* ENTRIES SHOWN:
%%

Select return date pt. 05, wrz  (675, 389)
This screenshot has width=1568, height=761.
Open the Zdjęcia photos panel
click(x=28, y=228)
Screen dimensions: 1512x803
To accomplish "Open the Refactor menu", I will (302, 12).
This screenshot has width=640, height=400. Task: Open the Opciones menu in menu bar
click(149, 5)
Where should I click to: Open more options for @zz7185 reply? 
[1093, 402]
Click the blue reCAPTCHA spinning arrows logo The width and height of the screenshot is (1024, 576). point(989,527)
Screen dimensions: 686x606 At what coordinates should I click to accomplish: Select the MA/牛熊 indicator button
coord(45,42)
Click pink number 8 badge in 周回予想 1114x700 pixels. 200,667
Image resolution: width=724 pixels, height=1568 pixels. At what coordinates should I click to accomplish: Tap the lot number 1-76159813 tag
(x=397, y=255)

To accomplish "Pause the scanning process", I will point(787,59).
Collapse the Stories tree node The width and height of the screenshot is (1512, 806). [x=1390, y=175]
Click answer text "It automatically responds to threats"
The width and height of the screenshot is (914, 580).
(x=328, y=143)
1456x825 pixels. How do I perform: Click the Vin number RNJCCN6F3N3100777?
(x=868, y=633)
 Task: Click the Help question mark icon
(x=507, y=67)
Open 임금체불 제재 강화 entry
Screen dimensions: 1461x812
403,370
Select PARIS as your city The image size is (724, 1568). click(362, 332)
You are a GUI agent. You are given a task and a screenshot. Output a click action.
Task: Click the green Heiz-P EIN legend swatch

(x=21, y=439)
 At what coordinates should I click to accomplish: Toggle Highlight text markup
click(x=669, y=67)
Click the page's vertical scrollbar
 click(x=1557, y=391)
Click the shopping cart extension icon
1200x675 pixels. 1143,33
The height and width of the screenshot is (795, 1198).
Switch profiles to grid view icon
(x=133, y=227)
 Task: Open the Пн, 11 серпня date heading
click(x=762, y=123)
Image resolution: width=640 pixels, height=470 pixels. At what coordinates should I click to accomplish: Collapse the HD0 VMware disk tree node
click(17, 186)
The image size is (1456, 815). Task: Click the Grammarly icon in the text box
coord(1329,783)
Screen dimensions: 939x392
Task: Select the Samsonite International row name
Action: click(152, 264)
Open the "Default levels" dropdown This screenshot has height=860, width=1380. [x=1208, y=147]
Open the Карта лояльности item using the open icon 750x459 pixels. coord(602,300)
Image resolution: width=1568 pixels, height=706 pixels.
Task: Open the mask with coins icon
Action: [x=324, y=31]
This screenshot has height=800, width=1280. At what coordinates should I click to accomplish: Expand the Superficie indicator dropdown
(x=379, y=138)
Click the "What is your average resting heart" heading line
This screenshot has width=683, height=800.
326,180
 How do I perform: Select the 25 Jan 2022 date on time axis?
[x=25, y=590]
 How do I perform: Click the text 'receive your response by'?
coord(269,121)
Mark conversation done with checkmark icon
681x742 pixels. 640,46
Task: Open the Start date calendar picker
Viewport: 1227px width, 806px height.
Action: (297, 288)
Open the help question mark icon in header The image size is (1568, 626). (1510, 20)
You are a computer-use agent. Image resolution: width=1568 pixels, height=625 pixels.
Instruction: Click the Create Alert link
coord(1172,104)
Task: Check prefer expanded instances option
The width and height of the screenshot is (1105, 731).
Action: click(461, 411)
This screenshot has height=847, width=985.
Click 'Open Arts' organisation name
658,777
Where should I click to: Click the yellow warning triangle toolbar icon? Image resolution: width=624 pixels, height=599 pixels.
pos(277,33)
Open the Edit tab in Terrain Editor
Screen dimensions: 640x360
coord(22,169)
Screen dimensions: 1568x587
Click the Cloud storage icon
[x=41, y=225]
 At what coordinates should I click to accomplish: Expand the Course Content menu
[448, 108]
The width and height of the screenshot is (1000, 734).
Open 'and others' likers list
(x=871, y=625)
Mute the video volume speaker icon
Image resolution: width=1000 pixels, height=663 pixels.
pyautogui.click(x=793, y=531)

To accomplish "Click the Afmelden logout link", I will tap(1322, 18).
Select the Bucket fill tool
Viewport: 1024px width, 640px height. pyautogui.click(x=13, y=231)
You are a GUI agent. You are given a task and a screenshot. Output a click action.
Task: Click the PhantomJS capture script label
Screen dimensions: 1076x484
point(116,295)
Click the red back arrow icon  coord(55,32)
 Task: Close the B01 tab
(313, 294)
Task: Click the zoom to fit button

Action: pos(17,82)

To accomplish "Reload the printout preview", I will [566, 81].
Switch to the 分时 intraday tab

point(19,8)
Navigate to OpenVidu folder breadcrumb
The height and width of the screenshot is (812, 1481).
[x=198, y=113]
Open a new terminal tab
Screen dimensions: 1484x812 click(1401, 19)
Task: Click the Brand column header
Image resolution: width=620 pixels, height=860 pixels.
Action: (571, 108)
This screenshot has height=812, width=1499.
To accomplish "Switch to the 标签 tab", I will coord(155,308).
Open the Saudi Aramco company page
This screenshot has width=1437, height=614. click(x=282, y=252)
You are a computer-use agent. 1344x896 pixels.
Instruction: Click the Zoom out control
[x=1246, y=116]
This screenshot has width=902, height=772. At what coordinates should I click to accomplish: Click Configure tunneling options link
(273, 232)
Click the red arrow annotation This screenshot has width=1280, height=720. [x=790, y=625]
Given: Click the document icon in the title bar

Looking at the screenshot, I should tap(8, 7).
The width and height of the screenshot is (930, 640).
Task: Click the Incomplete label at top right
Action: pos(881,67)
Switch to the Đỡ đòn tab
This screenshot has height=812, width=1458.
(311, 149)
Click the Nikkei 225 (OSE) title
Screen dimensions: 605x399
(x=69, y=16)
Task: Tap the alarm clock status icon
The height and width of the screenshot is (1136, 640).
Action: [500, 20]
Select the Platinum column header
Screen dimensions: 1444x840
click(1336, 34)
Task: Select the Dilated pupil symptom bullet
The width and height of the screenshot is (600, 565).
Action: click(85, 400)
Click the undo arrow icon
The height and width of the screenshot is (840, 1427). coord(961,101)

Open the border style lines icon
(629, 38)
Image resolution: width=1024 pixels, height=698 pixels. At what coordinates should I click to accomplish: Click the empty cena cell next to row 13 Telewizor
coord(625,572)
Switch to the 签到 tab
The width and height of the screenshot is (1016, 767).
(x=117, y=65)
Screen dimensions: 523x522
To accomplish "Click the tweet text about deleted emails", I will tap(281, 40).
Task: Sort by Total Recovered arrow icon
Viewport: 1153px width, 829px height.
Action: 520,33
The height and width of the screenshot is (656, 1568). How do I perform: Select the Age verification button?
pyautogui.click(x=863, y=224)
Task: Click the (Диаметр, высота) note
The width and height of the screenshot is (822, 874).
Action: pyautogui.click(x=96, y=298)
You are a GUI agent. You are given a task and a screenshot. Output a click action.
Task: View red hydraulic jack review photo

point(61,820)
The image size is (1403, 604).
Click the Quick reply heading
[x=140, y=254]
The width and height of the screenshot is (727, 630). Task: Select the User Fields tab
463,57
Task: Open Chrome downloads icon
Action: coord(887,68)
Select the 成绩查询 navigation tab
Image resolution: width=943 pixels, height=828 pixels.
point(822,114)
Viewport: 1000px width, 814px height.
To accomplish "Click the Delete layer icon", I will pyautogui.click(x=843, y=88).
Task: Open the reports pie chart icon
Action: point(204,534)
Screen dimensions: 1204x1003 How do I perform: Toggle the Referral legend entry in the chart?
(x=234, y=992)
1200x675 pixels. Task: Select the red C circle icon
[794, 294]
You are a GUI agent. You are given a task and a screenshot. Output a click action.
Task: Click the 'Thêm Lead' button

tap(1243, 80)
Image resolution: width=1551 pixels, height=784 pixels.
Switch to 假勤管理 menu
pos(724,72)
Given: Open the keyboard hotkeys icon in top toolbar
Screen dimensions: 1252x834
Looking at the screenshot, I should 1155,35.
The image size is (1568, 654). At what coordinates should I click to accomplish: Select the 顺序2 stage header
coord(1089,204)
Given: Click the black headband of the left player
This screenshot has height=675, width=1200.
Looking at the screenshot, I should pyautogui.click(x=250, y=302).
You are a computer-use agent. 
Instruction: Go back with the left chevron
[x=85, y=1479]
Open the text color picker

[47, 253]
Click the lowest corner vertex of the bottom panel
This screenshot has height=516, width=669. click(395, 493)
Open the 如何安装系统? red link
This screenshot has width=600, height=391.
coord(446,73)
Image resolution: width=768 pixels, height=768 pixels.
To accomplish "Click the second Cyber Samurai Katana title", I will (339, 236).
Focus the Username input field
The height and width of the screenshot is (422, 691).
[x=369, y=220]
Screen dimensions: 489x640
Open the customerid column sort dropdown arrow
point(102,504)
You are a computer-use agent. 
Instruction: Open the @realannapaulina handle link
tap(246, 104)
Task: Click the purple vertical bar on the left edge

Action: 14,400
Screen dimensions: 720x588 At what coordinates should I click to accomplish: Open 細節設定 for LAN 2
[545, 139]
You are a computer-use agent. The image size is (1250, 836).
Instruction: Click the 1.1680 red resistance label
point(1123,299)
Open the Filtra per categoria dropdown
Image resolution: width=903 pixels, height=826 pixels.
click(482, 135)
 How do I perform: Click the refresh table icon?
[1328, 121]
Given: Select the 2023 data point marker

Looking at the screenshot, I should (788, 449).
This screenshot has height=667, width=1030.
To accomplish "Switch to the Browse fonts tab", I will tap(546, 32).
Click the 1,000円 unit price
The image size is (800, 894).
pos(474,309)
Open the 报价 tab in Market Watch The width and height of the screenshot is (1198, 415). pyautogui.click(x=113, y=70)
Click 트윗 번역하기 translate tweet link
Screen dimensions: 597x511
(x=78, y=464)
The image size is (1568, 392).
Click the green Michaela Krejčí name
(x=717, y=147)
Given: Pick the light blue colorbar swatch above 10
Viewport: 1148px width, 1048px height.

%%

* YOUR GOAL:
Say how many lines in this listing hold the string "blue", giving the count and nothing more.

* RESPONSE AREA:
2